=== Exercise directions ===
Copy the data below line for line, with no changes.

-- Start of Input data --

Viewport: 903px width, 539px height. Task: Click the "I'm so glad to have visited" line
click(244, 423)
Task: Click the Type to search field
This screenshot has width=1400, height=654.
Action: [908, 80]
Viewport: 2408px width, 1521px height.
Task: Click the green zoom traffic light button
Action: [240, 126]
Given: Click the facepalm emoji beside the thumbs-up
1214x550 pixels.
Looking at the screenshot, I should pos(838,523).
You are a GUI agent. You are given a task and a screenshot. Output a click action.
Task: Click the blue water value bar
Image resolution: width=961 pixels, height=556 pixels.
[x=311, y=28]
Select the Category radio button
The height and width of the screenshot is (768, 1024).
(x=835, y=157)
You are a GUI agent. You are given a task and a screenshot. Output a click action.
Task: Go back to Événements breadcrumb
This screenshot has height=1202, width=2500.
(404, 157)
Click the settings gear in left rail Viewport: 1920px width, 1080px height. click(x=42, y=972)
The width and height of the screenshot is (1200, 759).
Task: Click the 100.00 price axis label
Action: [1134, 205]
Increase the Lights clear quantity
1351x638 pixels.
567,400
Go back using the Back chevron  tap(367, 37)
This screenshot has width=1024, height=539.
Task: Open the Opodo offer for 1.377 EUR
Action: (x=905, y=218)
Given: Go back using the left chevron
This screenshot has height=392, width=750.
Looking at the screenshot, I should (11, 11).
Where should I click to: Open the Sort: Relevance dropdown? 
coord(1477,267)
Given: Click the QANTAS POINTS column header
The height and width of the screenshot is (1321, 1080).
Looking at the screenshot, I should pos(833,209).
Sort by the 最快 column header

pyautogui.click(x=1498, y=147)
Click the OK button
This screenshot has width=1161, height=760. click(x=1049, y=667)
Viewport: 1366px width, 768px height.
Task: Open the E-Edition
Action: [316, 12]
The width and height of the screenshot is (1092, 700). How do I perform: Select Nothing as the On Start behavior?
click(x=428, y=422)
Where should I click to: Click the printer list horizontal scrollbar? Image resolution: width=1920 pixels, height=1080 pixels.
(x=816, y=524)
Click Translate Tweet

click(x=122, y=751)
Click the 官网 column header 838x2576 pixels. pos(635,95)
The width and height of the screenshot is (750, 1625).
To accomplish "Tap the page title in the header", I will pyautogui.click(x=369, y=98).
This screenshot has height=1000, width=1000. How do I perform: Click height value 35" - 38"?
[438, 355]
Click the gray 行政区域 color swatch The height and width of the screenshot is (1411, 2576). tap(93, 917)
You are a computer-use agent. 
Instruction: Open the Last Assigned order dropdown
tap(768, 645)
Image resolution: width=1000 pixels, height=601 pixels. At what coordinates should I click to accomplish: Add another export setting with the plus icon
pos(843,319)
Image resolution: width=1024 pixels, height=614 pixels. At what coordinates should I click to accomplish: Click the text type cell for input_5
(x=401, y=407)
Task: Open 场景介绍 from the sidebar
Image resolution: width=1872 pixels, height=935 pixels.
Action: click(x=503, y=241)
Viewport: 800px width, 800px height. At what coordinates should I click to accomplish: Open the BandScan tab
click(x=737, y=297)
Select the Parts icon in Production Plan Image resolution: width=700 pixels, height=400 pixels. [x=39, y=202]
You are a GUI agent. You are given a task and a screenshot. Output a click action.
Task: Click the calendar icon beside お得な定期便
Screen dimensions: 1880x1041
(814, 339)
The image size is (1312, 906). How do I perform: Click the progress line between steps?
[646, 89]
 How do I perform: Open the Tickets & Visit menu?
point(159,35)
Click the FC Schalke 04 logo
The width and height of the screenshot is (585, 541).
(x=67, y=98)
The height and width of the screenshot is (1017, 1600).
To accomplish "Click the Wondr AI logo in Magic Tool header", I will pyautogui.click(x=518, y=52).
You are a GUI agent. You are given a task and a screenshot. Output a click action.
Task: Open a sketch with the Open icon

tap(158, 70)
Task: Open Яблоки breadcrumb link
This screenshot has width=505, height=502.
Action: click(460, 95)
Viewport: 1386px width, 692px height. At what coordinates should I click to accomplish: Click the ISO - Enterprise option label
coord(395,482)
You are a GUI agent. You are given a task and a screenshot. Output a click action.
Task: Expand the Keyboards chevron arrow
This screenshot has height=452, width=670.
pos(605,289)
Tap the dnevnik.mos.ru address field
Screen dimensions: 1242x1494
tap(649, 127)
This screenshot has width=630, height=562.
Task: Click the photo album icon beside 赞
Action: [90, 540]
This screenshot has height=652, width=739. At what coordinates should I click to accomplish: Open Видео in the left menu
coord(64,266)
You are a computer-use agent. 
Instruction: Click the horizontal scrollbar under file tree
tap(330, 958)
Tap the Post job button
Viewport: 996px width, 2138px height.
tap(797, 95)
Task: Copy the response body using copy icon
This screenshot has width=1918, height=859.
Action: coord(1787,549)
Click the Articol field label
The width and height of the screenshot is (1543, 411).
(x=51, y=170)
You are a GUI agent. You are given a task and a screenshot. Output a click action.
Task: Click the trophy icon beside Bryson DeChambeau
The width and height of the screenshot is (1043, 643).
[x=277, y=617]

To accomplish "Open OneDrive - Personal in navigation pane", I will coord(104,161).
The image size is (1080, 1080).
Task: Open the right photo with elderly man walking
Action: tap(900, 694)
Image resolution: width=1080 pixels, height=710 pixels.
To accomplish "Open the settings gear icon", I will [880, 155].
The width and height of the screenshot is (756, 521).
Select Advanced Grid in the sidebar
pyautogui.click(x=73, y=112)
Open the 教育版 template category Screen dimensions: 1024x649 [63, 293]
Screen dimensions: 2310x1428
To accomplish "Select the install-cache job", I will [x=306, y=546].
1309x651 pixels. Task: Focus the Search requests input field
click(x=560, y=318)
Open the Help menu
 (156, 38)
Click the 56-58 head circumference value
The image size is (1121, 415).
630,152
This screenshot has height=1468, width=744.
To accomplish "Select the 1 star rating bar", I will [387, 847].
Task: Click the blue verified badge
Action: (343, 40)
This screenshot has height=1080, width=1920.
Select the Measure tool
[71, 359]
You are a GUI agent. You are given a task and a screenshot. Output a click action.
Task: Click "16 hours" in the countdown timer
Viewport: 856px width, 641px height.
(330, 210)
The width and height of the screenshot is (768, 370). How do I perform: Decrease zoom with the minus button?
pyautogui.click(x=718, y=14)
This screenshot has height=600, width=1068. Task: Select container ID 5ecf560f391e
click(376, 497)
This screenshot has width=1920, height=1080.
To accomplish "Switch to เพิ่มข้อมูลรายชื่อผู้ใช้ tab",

-- End of Input data --

=== Written solution ===
Viewport: 903px width, 539px height. Task: Click the "I'm so glad to have visited" line
click(244, 423)
Task: Click the Type to search field
This screenshot has width=1400, height=654.
Action: [908, 80]
Viewport: 2408px width, 1521px height.
Task: Click the green zoom traffic light button
Action: [240, 126]
Given: Click the facepalm emoji beside the thumbs-up
1214x550 pixels.
Looking at the screenshot, I should pos(838,523).
You are a GUI agent. You are given a task and a screenshot. Output a click action.
Task: Click the blue water value bar
Image resolution: width=961 pixels, height=556 pixels.
[x=311, y=28]
Select the Category radio button
The height and width of the screenshot is (768, 1024).
(x=835, y=157)
You are a GUI agent. You are given a task and a screenshot. Output a click action.
Task: Go back to Événements breadcrumb
This screenshot has height=1202, width=2500.
(404, 157)
Click the settings gear in left rail Viewport: 1920px width, 1080px height. click(x=42, y=972)
The width and height of the screenshot is (1200, 759).
Task: Click the 100.00 price axis label
Action: [1134, 205]
Increase the Lights clear quantity
1351x638 pixels.
567,400
Go back using the Back chevron  tap(367, 37)
This screenshot has width=1024, height=539.
Task: Open the Opodo offer for 1.377 EUR
Action: (x=905, y=218)
Given: Go back using the left chevron
This screenshot has height=392, width=750.
Looking at the screenshot, I should (11, 11).
Where should I click to: Open the Sort: Relevance dropdown? 
coord(1477,267)
Given: Click the QANTAS POINTS column header
The height and width of the screenshot is (1321, 1080).
Looking at the screenshot, I should pos(833,209).
Sort by the 最快 column header

pyautogui.click(x=1498, y=147)
Click the OK button
This screenshot has width=1161, height=760. click(x=1049, y=667)
Viewport: 1366px width, 768px height.
Task: Open the E-Edition
Action: [316, 12]
The width and height of the screenshot is (1092, 700). How do I perform: Select Nothing as the On Start behavior?
click(x=428, y=422)
Where should I click to: Click the printer list horizontal scrollbar? Image resolution: width=1920 pixels, height=1080 pixels.
(x=816, y=524)
Click Translate Tweet

click(x=122, y=751)
Click the 官网 column header 838x2576 pixels. pos(635,95)
The width and height of the screenshot is (750, 1625).
To accomplish "Tap the page title in the header", I will pyautogui.click(x=369, y=98).
This screenshot has height=1000, width=1000. How do I perform: Click height value 35" - 38"?
[438, 355]
Click the gray 行政区域 color swatch The height and width of the screenshot is (1411, 2576). tap(93, 917)
You are a computer-use agent. 
Instruction: Open the Last Assigned order dropdown
tap(768, 645)
Image resolution: width=1000 pixels, height=601 pixels. At what coordinates should I click to accomplish: Add another export setting with the plus icon
pos(843,319)
Image resolution: width=1024 pixels, height=614 pixels. At what coordinates should I click to accomplish: Click the text type cell for input_5
(x=401, y=407)
Task: Open 场景介绍 from the sidebar
Image resolution: width=1872 pixels, height=935 pixels.
Action: click(x=503, y=241)
Viewport: 800px width, 800px height. At what coordinates should I click to accomplish: Open the BandScan tab
click(x=737, y=297)
Select the Parts icon in Production Plan Image resolution: width=700 pixels, height=400 pixels. [x=39, y=202]
You are a GUI agent. You are given a task and a screenshot. Output a click action.
Task: Click the calendar icon beside お得な定期便
Screen dimensions: 1880x1041
(814, 339)
The image size is (1312, 906). How do I perform: Click the progress line between steps?
[646, 89]
 How do I perform: Open the Tickets & Visit menu?
point(159,35)
Click the FC Schalke 04 logo
The width and height of the screenshot is (585, 541).
(x=67, y=98)
The height and width of the screenshot is (1017, 1600).
To accomplish "Click the Wondr AI logo in Magic Tool header", I will pyautogui.click(x=518, y=52).
You are a GUI agent. You are given a task and a screenshot. Output a click action.
Task: Open a sketch with the Open icon

tap(158, 70)
Task: Open Яблоки breadcrumb link
This screenshot has width=505, height=502.
Action: click(460, 95)
Viewport: 1386px width, 692px height. At what coordinates should I click to accomplish: Click the ISO - Enterprise option label
coord(395,482)
You are a GUI agent. You are given a task and a screenshot. Output a click action.
Task: Expand the Keyboards chevron arrow
This screenshot has height=452, width=670.
pos(605,289)
Tap the dnevnik.mos.ru address field
Screen dimensions: 1242x1494
tap(649, 127)
This screenshot has width=630, height=562.
Task: Click the photo album icon beside 赞
Action: [90, 540]
This screenshot has height=652, width=739. At what coordinates should I click to accomplish: Open Видео in the left menu
coord(64,266)
You are a computer-use agent. 
Instruction: Click the horizontal scrollbar under file tree
tap(330, 958)
Tap the Post job button
Viewport: 996px width, 2138px height.
tap(797, 95)
Task: Copy the response body using copy icon
This screenshot has width=1918, height=859.
Action: coord(1787,549)
Click the Articol field label
The width and height of the screenshot is (1543, 411).
(x=51, y=170)
You are a GUI agent. You are given a task and a screenshot. Output a click action.
Task: Click the trophy icon beside Bryson DeChambeau
The width and height of the screenshot is (1043, 643).
[x=277, y=617]

To accomplish "Open OneDrive - Personal in navigation pane", I will coord(104,161).
The image size is (1080, 1080).
Task: Open the right photo with elderly man walking
Action: tap(900, 694)
Image resolution: width=1080 pixels, height=710 pixels.
To accomplish "Open the settings gear icon", I will [880, 155].
The width and height of the screenshot is (756, 521).
Select Advanced Grid in the sidebar
pyautogui.click(x=73, y=112)
Open the 教育版 template category Screen dimensions: 1024x649 [63, 293]
Screen dimensions: 2310x1428
To accomplish "Select the install-cache job", I will [x=306, y=546].
1309x651 pixels. Task: Focus the Search requests input field
click(x=560, y=318)
Open the Help menu
 (156, 38)
Click the 56-58 head circumference value
The image size is (1121, 415).
630,152
This screenshot has height=1468, width=744.
To accomplish "Select the 1 star rating bar", I will [387, 847].
Task: Click the blue verified badge
Action: (343, 40)
This screenshot has height=1080, width=1920.
Select the Measure tool
[71, 359]
You are a GUI agent. You are given a task and a screenshot. Output a click action.
Task: Click "16 hours" in the countdown timer
Viewport: 856px width, 641px height.
(330, 210)
The width and height of the screenshot is (768, 370). How do I perform: Decrease zoom with the minus button?
pyautogui.click(x=718, y=14)
This screenshot has height=600, width=1068. Task: Select container ID 5ecf560f391e
click(376, 497)
This screenshot has width=1920, height=1080.
To accomplish "Switch to เพิ่มข้อมูลรายชื่อผู้ใช้ tab",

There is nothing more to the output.